La viejecilla y sus tres perros

Un día, la gente vio pasar por la calle principal del pueblo a una acabada viejecita, aunque es común que todos se conozcan, a ella no la habían visto antes, y no sabía de dónde venía o si tenía un hogar. Al siguiente día, nuevamente, se paseó por las calles; así lo hizo un tercer, un cuarto, y un quinto día, hasta que se volvió normal verla.

Viendo su necesidad un día, uno de los comerciantes le ofreció un pedazo de pan, y la anciana lo tomó gustosa, luego se sentó en rincón para comerlo y fue hasta ella un perro, con el cual compartió su alimento. Al otro día, el perro la acompañaba; cuando otro de los comerciantes le dio comida, nuevamente, ella separó una porción para el animalito, y se les unió otro.

La ancianita iba ya acompañada de sus dos nuevos amigos, y cada bocado que recibía, sin dudarlo lo compartía con ellos. Pronto se acercó un perro más, y la historia se repetía, sin importar lo pequeño del bocado ella siempre les daba a probar.

Un día, uno de esos hombres que le daba comida la reprendió muy fuerte, argumentaba que la comida era para ella, no para que la desperdiciara en animales, y amenazó con no darle más si seguía con esa práctica.

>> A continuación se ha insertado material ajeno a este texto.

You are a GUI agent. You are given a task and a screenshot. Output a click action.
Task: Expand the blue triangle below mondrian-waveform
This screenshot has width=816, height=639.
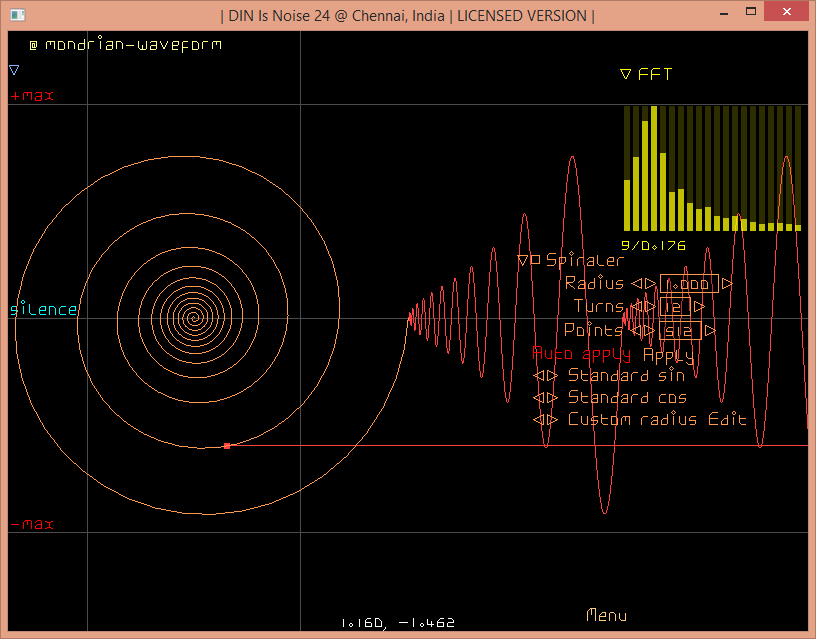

A lo que la anciana respondió: —Hijo mío, solo el que padece el hambre sabe reconocerla, el que ellos no puedan hablar no significa que no estén sufriendo, igual que yo están solos en el mundo. Haz lo que tengas que hacer, que yo seguiré compartiendo lo poco que tengo con ellos.

El hombre bajó su rostro muy apenado, y los días siguientes, guardó suficiente para darle a la viejecita y sus tres perros, pues se avergonzaba de tener tanto y compartir tan poco, mientras ella hasta se quitaba el pan de la boca tan solo por ayudar.